Dosyada, davacı markasının tanınmış marka olduğu yönündeki beyanlarını ispata yarar delil bulunmadığı, SMK md. 7/2-c bendinde yer alan “Türkiyede tanınmışlık düzeyi nedeni ile markanın itibarından haksız bir yarar elde edecek veya itibarına zarar verecek veya ayırt edici karakterini zedeleyecek nitelikteki herhangi bir işaretin haklı bir sebep olmaksızın kullanılması” şartının oluştuğunun ispatlanamadığı, bu nedenle davacının markasının Türkiye’de tanınmış marka olarak değerlendirilemeyeceği kanaatine ulaşılmıştır.
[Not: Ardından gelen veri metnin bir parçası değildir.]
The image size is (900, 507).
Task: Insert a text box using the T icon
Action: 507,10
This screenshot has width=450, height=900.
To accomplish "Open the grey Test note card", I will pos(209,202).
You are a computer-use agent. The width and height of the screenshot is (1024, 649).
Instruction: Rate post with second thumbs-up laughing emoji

Sessiz kalma iddiası bakımından yapılan inceleme
Davalı taraf 1994 yılından 1999 yılına kadar 5 sene boyunca tescil ettirdiği sonrasında ise yenilemesini yaptırmadığı … markasının 2017 yılında tekrar tescilini yaptırdığı 1999 yılında 2017 yılına kadar olan 17 senelik süre zarfında davacının sessiz kalması neticesi artık hükümsüzlük davası açamayacağı iddiasında bulunmaktadır.
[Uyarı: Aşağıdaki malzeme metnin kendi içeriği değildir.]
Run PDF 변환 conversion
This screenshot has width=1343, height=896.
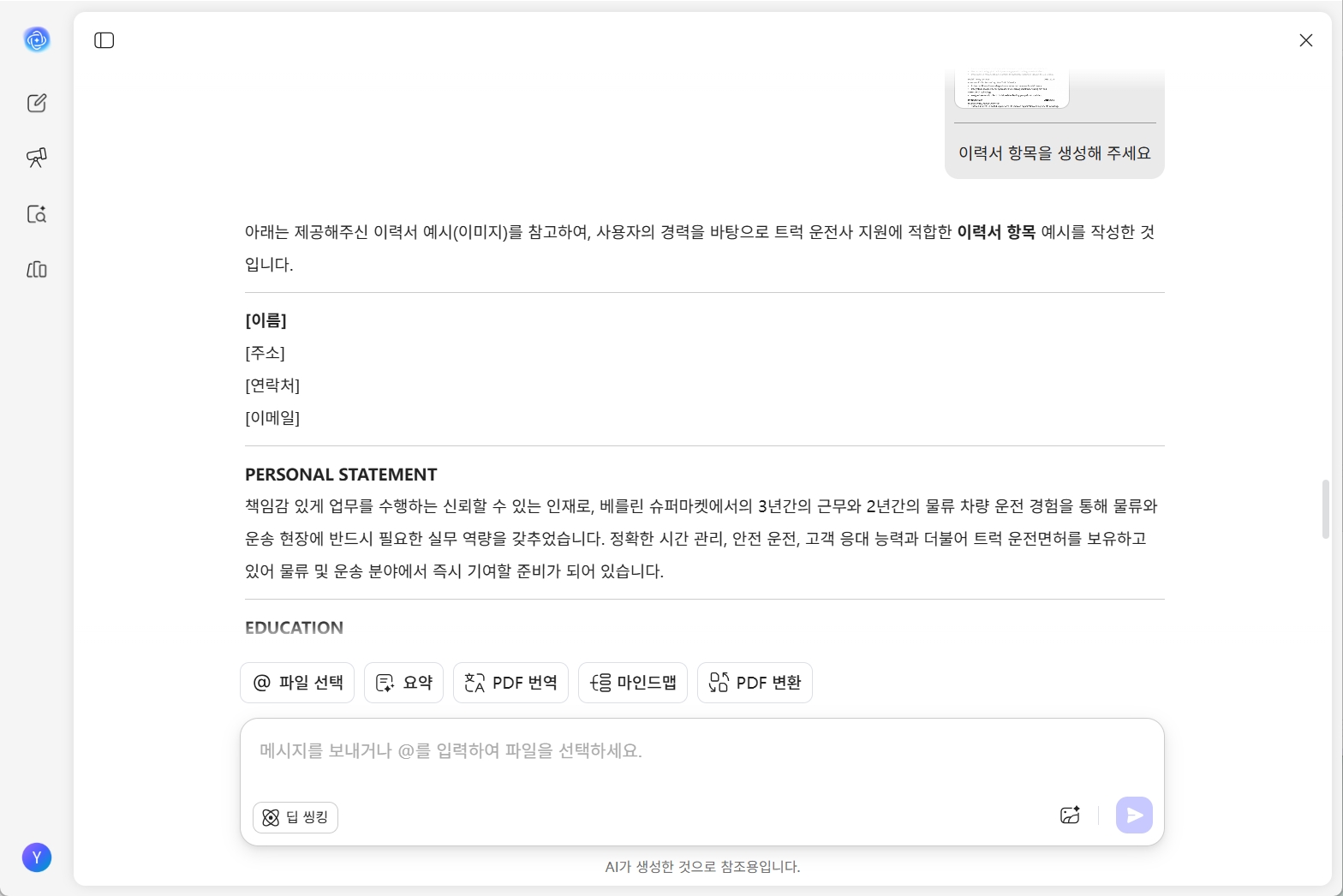755,683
Öncelikle davacı firmanın … olarak tescil başvurusunu 2012 yılında yaptırdığı ve 2014 yılında tescilini yaptırdığı görülmektedir. Tescil tarihinde … markasının yukarıda açıklandığı üzere fiili bir kullanımı söz konusu değildir. 89/ 104 sayılı Avrupa Birliği Yönergesi m.9/ f. 133 ile 207/2009 sayılı Topluluk Markası Tüzüğü m. 54/ f. 134’de de ise sessiz kalma sebebiyle hak kaybına yer verilmiştir. Bu maddelerde açıkça marka sahibinin markasının başka bir kişi tarafından kullanılmasına 5 yıl boyunca sessiz kalması halinde bu konuda hak iddia edemeyeceği belirtilmektedir. Burada fiili kullanım esastır. Aynı şekilde SMK m.25/6 da “Marka sahibi, sonraki tarihli bir markanın kullanıldığını bildiği veya bilmesi gerektiği hâlde bu duruma birbirini izleyen beş yıl boyunca sessiz kalmışsa, sonraki tarihli marka tescili kötü niyetli olmadıkça, markasını hükümsüzlük gerekçesi olarak ileri süremez.” demektedir. Uzun süre fiilen kullanılmayan, tescilde kullanılmama neticesi tescilli marka durumunu kaybetmiş bir markanın sonrasında kullanılmaya çalışılması neticesi davacının işbu davayı açmış olduğu görülmektedir. Bu durumda işbu 5 yıllık sürenin başlangıç tarihinin SMK’nın lafzı ve ilgili Avrupa Birliği mevzuatından da anlaşılacağı üzere ilgili markanın tescil tarihinden değil fiili kullanım tarihinden ve bunun davacı tarafından öğrenildiği tarihten itibaren başlayacağı, hal böyle olunca işbu 5 yıllık süre geçmediğinden davalının bu yöndeki savunmasının yerinde olmadığı kanaatine varılmıştır.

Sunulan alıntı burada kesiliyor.